図4は、酸化イリジウムナノシートのDFM画像の拡大図であり、併せて膜圧測定も行ったところ、平均厚さが1.65nm±0.1nmという結果が得られた。
【0028】
図5は、酸化イリジウムナノシートの形態を示すTEM像(A)、拡大TEM像(B)及び電子線回折パターン(C)である。このTEM像は、観察用グリッド上に酸化イリジウムナノシート分散溶液を滴下し、60℃で6時間乾燥した後のものを撮影した。なお、観察用グリッドは、日本電子株式会社、No.1605、支持膜付きグリッド(カーボン補強済みフィルム)である。

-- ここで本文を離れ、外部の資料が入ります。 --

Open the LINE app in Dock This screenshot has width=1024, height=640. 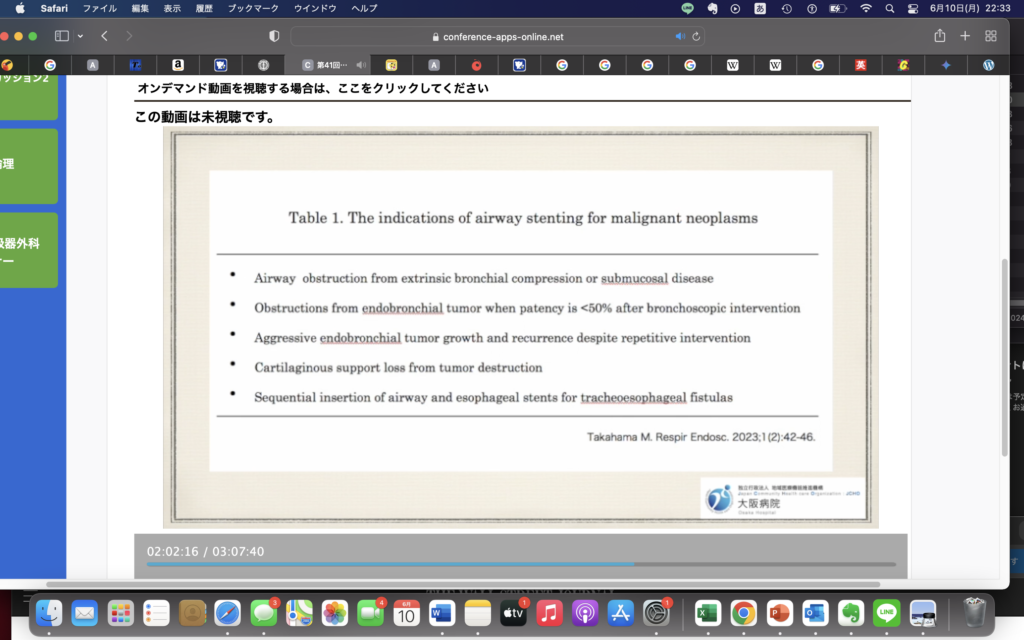pos(886,612)
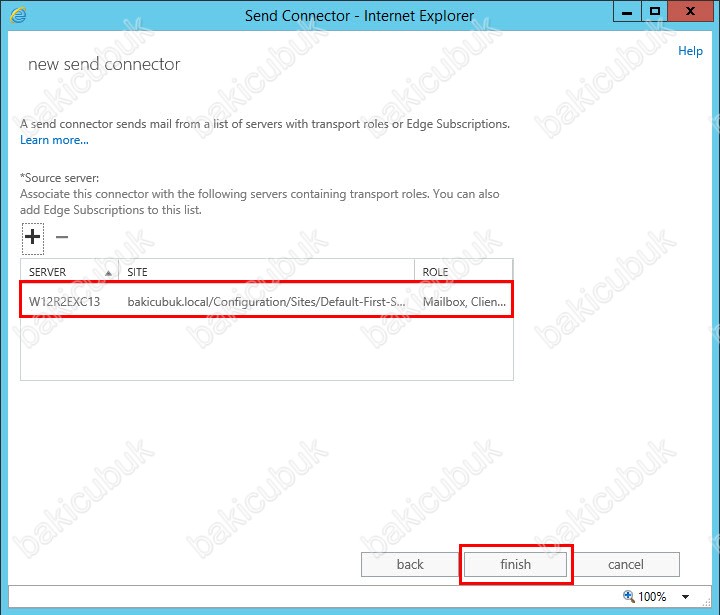Open the zoom level dropdown arrow
Image resolution: width=720 pixels, height=615 pixels.
[686, 597]
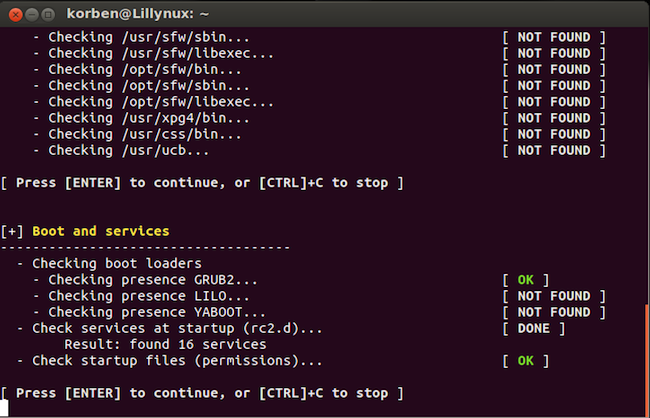
Task: Close the terminal window with red button
Action: pos(15,15)
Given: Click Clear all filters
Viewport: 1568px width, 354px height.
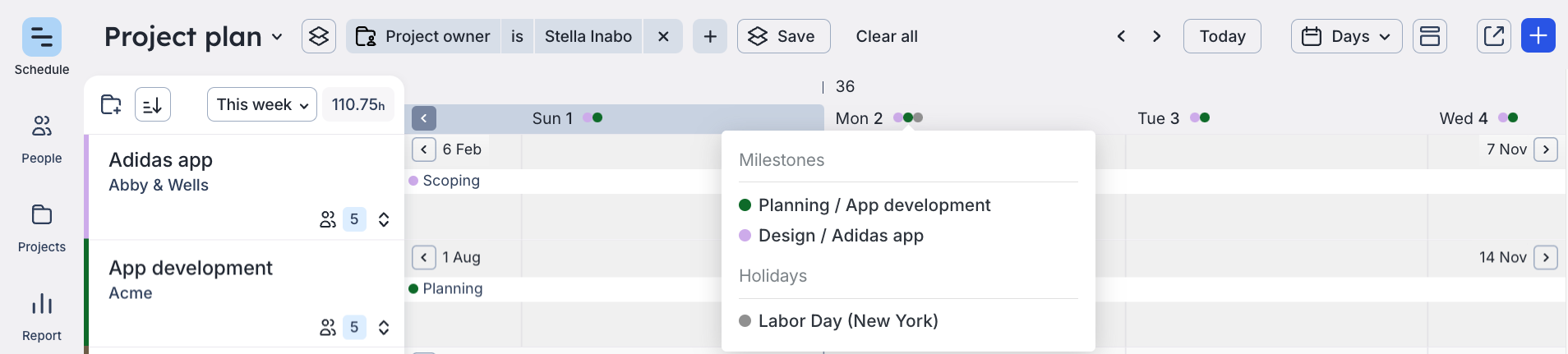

図5に示すように、酸化イリジウムナノシートは、典型的な単結晶の電子線回折パターンを示した。
【0029】
[実施例4]
予め0.05μmのアルミナ粉末を用いてバフ研磨した直径5mmのグラッシーカーボン(東海カーボン株式会社)上に、実施例2で得た0.3g/L酸化イリジウムナノシート分散溶液20μLを滴下し、60℃30分乾燥させた。その上に、5質量%のナフィオン(Nafion、デュポン社の登録商標)溶液20μLを滴下し、60℃30分乾燥させた。こうして評価用電極を作製した。
【0030】
回転ディスク電極(RDE)測定は、標準的な3電極電気化学セルで行った。カウンター電極としてPtメッシュ(株式会社ニコラ)を用い、参照電極として銀塩化銀電極を用い、作用極として上記得られた評価用電極を用いた。RDE測定は、0.5MのH
2SO
4電解液中で行った。
【0031】
比静電容量評価は、電位範囲:0.2〜1.2V(vs.RHE)でのサイクリックボルタンメトリーで評価し、2〜500mV/sの範囲で電位走査速度依存性から評価した。アノーディックスキャンとカソーディックスキャンで、0.85Vと0.95V(vs.RHE)付近に特徴的なピークが見られた。
【0032】
安定性評価は、50mV/sで、0.05Vから、1.2V、1.3V、1.4V、1.5V(vs.RHE)の範囲で電位範囲を上げていった。0.05V〜1.5V(vs.RHE)の電位範囲で、電気分解を伴うガス発生がなく、電極(酸化イリジウムナノシート)の溶解もなかった。
【0033】
[実施例5]
電解液を1MLi
2SO
4に変えた他は、実施例4と同様にして比静電容量評価と安定性評価を行った。0.05V〜1.5V(vs.RHE)の電位範囲で、電気分解を伴うガス発生がなく、電極(酸化イリジウムナノシート)の溶解もなかった。